Coding Fundamentals Review

follow this guide if you are having trouble with last weeks activity.

For Loops

Anatomy of a For Loop

A for loop is built from several key components, each serving a specific purpose:

for(counter in sequence) {
    # Body of the loop
    # Commands to be repeated
}

Essential Components

  1. The for Statement
    • Begins with the keyword for
    • Tells R you want to repeat some commands
    • Always followed by parentheses containing the counter and sequence
  2. The Counter
    • A variable (often i) that keeps track of where you are in the loop
    • Gets updated automatically in each iteration
    • Can be used inside the loop to:
      • Access elements in sequences
      • Store results
      • Control calculations
  3. The Sequence
    • Defines what values the counter will take
    • Common forms:
      • 1:n for numbers 1 through n
      • seq(length(x)) for the length of vector x
      • A vector of specific values
  4. The Body
    • Commands between curly braces { }
    • Code that will be executed in each iteration
    • Can use the counter to:
      • Access elements: x[i]
      • Store results: output[i] <- result
      • Perform calculations
  5. Initialization (often needed)
    • Objects created before the loop starts
    • Usually vectors or matrices to store results
    • Must be the right size for your expected output

Basic Structure Examples

# Simple counting loop
for(i in 1:5) {
    print(i)
}
[1] 1
[1] 2
[1] 3
[1] 4
[1] 5
# Loop over vector elements
x <- c("a", "b", "c")
for(letter in x) {
    print(letter)
}
[1] "a"
[1] "b"
[1] "c"
# Loop with storage
numbers <- 1:5
result <- numeric(length(numbers))  # Initialization
for(i in 1:length(numbers)) {
    result[i] <- numbers[i] * 2
}

Example

Goal: Create a for loop that takes a vector of temperatures temps <- c(20, 22, 24, 26, 28) and calculates the average temperature up to each point. The output should be 20, 21, 22, 23, 24 (each number being the running average up to that point).

Step 1: Understand Input and Desired Output

First, let’s map out what we know:

Input:  20, 22, 24, 26, 28
Output: 20, 21, 22, 23, 24

# Breaking down the output:
20 = 20                     # First value: just 20
21 = (20 + 22)/2           # Average of first two values
22 = (20 + 22 + 24)/3      # Average of first three values
23 = (20 + 22 + 24 + 26)/4 # Average of first four values
24 = (20 + 22 + 24 + 26 + 28)/5 # Average of all values

Step 2: Identify Loop Components

We need to determine:

    1. What are we looping over? We need to loop over the positions in the temperature vector (1 to 5)
    1. What needs to be calculated in each iteration? The average of temperatures from position 1 to current position.
    1. Do we need to store results? Yes, we’ll need a vector to store our running averages

Step 3: Initialize Storage

# Create our input vector
temps <- c(20, 22, 24, 26, 28)

------

▶ **Things to do**
a) In the rows, swap "probability" for "likelihood" in the lines starting at the one containing "How do I perform: Select the MOV_DOWN state?" and ending at the end of the rows. Give only those lines, with everything else unchanged.
b) Finish out the next part of the R for loop guide, picking up after its last line.

------

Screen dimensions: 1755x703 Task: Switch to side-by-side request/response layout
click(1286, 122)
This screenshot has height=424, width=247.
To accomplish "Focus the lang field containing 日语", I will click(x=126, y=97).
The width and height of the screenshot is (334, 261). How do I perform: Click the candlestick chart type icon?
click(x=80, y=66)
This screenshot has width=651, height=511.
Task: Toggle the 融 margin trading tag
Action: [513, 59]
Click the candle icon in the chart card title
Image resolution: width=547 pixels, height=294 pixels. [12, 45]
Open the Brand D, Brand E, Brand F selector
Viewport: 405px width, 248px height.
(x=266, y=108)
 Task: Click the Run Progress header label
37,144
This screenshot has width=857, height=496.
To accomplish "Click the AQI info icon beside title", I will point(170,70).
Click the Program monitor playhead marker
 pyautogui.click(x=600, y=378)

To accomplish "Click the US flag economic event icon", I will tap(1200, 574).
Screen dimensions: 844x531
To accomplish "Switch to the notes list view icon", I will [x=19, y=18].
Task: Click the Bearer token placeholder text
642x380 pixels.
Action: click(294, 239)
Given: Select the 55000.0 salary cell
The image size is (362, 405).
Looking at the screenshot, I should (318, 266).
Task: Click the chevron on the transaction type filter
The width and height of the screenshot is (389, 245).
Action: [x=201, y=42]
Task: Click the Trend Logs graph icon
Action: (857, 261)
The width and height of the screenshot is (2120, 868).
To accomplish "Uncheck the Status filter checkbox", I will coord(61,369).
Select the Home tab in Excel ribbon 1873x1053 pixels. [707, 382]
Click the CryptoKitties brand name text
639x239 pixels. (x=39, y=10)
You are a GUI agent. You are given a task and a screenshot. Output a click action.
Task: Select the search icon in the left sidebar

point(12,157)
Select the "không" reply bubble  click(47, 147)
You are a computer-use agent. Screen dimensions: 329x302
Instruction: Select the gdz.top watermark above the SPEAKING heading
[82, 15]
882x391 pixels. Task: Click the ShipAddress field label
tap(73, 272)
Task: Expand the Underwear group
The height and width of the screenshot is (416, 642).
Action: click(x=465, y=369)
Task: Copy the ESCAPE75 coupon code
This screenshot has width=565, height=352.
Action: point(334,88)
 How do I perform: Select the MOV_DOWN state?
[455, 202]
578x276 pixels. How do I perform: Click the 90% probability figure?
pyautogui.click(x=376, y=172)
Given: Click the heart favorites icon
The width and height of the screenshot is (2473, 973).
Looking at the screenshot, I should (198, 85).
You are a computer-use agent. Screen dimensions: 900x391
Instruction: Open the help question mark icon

------

▶ **Response list**
a)
 How do I perform: Select the MOV_DOWN state?
[455, 202]
578x276 pixels. How do I perform: Click the 90% likelihood figure?
pyautogui.click(x=376, y=172)
Given: Click the heart favorites icon
The width and height of the screenshot is (2473, 973).
Looking at the screenshot, I should (198, 85).
You are a computer-use agent. Screen dimensions: 900x391
Instruction: Open the help question mark icon

b)
# Create a vector to store results
# It should be the same length as our input vector
running_avg <- numeric(length(temps))

Step 4: Build the Loop

Let’s build this step by step:

# First, create our storage vector
running_avg <- numeric(length(temps))

# Now build the loop
for(i in 1:length(temps)) {
    # Each iteration will calculate the average up to position i
    running_avg[i] <- mean(temps[1:i])
}

# Look at our results
print(running_avg)
[1] 20 21 22 23 24

Step 5: Understanding Each Iteration

Let’s break down what happens in each iteration:

# Iteration 1 (i = 1):
mean(temps[1:1])    # means mean(c(20)) = 20
[1] 20
# Iteration 2 (i = 2):
mean(temps[1:2])    # means mean(c(20, 22)) = 21
[1] 21
# Iteration 3 (i = 3):
mean(temps[1:3])    # means mean(c(20, 22, 24)) = 22
[1] 22
# And so on...

Functions

Anatomy of a Function

A function in R consists of several key components that work together to create reusable code:

function_name <- function(argument1, argument2, ...) {
    # Documentation
    # Function body
    return(output)
}
  1. Function Name
    • Should be descriptive and follow naming conventions
    • Usually uses verbs to describe action
    • Examples: calculate_mean, standardize_values, convert_temperature
  2. Arguments
    • Input parameters the function needs
    • Can have default values: function(x, na.rm = TRUE)
    • Should have meaningful names
    • Can be required or optional
  3. Documentation
    • Comments explaining what the function does
    • Description of arguments
    • Description of return value
    • Examples of usage
  4. Function Body
    • Code that performs the operations
    • Can be multiple lines
    • Should include error checking when needed
    • Should be clear and well-commented
  5. Return Value
    • What the function outputs
    • Can be explicit using return()
    • Or implicit (last evaluated expression)

Example

let’s create a function that converts values to percentages of their maximum:

Starting code that needs to be converted to a function:

a / max(a, na.rm = TRUE) * 100
b / max(b, na.rm = TRUE) * 100
c / max(c, na.rm = TRUE) * 100

Step 1: Identify Pattern

The pattern here is:

  • Take a vector of numbers (a, b, c)

  • Divide by its maximum (max)

  • Multiply by 100 to get percentages (*100)

  • Handle NA values appropriately (na.rm = TRUE)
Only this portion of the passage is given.